Consul ignores service registration ACLs on /agent endpoints

1,354 views
Skip to first unread message

sj...@squareup.com

unread,
Feb 25, 2015, 9:02:25 PM2/25/15
to consu...@googlegroups.com, Anthony Bishopric
We recently upgraded a Consul cluster to v0.5.0 to test the new service ACL feature. Our code uses the /agent endpoints instead of the /catalog endpoints (this is what the documentation recommends), and we believe we've found some bugs relating to ACL enforcement on those endpoints.

Steps to repro:

Launch a consul server with this configuration:

{
  "server": true,
  "datacenter": "dc1",
  "acl_datacenter": "dc1",
  "acl_default_policy": "deny",
  "acl_master_token": "superuser",
  "bootstrap": true,
  "log_level": "trace"
}

Attempt to register a service using the /agent/service/register endpoint, without passing an ACL:
curl 0.0.0.0:8500/v1/agent/service/register -X PUT -v -d '{"Name":"foo"}'
Consul returns 200 to this request. We would have expected a 403 because no ACL was provided.

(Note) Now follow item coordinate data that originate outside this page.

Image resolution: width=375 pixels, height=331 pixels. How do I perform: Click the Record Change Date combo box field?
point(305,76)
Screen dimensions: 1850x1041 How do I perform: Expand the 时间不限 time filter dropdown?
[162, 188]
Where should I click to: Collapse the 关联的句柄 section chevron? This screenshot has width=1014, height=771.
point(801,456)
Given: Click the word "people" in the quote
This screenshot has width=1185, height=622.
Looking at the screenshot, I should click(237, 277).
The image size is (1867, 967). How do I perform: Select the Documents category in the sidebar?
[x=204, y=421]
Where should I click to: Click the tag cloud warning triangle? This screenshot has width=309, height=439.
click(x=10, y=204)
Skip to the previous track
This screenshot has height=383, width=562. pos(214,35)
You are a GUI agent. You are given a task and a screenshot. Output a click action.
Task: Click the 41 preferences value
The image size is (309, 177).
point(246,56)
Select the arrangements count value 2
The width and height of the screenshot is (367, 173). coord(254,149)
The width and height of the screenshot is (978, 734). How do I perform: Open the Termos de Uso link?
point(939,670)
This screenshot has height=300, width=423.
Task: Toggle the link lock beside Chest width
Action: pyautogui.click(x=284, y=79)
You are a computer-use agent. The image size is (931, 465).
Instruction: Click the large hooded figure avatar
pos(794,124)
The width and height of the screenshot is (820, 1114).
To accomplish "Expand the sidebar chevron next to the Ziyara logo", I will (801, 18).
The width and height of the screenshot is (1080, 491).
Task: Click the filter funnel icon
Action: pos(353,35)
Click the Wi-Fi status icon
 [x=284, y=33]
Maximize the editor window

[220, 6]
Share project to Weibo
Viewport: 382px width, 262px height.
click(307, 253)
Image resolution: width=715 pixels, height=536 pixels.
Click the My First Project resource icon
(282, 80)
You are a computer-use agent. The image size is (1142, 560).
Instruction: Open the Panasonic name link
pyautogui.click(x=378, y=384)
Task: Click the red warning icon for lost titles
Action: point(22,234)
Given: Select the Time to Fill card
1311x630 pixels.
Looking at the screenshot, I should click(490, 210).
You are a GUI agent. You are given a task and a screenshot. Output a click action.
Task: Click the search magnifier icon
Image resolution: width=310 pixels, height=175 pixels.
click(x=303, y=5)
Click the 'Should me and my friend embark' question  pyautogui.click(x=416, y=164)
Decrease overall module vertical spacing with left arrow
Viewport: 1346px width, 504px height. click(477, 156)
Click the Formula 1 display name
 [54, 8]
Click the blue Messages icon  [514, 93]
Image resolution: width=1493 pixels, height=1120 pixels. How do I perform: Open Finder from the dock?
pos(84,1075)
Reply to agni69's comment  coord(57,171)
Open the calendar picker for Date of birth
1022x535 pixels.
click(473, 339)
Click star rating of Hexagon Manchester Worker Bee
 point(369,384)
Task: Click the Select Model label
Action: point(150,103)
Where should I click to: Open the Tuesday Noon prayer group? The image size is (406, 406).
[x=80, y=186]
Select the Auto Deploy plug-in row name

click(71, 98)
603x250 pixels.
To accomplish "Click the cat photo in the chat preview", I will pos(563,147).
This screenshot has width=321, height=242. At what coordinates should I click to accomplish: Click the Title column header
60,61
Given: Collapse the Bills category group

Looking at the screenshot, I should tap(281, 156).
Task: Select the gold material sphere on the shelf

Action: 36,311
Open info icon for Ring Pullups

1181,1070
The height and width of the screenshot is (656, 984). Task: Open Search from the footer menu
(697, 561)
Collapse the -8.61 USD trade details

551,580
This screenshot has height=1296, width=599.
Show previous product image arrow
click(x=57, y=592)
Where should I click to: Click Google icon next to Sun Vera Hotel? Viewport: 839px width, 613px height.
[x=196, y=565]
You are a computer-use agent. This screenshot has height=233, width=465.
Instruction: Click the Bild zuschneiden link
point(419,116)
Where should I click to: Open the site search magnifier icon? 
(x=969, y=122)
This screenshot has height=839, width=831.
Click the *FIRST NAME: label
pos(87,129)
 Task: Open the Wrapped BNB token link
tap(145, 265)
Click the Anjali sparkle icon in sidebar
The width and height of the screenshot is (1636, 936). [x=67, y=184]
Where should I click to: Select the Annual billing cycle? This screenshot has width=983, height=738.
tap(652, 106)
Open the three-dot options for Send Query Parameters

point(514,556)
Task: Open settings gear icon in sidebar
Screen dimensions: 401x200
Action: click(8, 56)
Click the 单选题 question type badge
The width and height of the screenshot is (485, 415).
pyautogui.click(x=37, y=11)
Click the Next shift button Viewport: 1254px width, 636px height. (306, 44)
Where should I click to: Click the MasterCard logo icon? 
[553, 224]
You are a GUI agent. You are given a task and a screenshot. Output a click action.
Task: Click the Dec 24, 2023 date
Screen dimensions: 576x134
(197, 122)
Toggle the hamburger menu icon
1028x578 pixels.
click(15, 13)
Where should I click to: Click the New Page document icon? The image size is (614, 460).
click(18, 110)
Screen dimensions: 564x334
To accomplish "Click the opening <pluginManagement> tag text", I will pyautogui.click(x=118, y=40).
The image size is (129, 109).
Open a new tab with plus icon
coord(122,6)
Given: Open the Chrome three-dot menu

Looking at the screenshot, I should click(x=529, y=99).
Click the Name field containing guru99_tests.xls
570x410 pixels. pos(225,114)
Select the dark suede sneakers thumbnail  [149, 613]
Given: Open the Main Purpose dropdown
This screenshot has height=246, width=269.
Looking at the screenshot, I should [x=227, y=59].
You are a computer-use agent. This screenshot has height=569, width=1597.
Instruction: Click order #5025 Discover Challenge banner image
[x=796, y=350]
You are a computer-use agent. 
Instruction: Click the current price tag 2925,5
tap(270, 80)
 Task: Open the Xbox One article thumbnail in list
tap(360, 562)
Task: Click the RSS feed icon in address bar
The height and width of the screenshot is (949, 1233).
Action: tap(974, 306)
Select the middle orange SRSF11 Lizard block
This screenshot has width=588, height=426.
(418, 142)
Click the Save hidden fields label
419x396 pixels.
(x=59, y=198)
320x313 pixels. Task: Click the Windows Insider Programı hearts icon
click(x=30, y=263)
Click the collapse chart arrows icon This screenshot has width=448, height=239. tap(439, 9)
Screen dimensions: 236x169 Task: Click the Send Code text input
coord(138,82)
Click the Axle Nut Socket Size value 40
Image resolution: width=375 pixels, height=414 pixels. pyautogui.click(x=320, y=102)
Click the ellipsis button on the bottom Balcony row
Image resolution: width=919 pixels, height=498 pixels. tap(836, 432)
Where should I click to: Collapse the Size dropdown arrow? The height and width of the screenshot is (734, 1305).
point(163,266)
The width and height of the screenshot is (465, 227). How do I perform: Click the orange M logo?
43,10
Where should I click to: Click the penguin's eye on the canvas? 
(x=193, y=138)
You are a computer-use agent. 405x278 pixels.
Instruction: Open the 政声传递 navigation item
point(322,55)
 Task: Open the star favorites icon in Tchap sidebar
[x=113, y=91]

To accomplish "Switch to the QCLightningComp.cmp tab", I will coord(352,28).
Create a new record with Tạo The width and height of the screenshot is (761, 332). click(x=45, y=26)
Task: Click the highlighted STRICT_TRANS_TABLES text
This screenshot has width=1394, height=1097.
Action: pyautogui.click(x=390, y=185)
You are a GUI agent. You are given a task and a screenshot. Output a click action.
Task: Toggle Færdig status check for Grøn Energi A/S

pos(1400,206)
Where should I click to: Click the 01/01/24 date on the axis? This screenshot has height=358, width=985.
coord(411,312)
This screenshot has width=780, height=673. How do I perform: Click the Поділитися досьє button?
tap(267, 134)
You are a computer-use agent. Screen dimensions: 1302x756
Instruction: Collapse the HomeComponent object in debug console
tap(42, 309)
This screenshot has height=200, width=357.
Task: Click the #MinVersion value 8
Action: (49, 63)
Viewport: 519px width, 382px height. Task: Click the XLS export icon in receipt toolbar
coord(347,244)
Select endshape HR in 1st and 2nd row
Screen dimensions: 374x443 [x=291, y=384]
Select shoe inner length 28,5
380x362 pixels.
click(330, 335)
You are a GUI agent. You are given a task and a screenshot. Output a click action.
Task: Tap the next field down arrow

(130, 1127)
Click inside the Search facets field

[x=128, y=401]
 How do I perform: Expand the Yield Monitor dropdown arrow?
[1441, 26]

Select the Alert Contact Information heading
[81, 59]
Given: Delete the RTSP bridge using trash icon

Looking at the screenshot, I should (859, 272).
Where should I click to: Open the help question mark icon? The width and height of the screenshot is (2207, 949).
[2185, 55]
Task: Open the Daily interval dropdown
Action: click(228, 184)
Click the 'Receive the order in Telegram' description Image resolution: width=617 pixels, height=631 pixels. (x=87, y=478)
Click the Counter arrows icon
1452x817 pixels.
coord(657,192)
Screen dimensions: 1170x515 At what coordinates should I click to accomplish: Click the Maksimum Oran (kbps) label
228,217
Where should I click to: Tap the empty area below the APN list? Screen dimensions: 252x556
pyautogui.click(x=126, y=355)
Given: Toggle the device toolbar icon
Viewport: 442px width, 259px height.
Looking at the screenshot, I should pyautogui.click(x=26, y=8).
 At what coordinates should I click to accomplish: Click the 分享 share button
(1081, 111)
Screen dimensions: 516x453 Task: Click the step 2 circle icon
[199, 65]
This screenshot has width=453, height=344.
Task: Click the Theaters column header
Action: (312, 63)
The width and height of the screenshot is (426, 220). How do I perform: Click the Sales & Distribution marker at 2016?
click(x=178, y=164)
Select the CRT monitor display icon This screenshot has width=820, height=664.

Now look at the server logs. There are some warnings:

2015/02/26 01:19:29 [DEBUG] http: Request /v1/agent/service/register (267.75µs) 2015/02/26 01:19:29 [WARN] consul.catalog: Register of service 'foo' on 'example.com' denied due to ACLs 2015/02/26 01:19:29 [WARN] agent: Service 'foo' registration blocked by ACLs 2015/02/26 01:20:35 [DEBUG] agent: Service 'foo' in sync

List the services on this node using the /agent/services endpoint, with no ACL token. Instead of returning 403, this also returns a 200. The foo service is listed.

$ curl 0.0.0.0:8500/v1/agent/services | python -m json.tool { "consul": { "Address": "", "ID": "consul", "Port": 8300, "Service": "consul", "Tags": [] }, "foo": { "Address": "", "ID": "foo", "Port": 0, "Service": "foo", "Tags": null } }

Let's try the /catalog/services endpoint instead. With or without an ACL token, the result is the same: no foo service.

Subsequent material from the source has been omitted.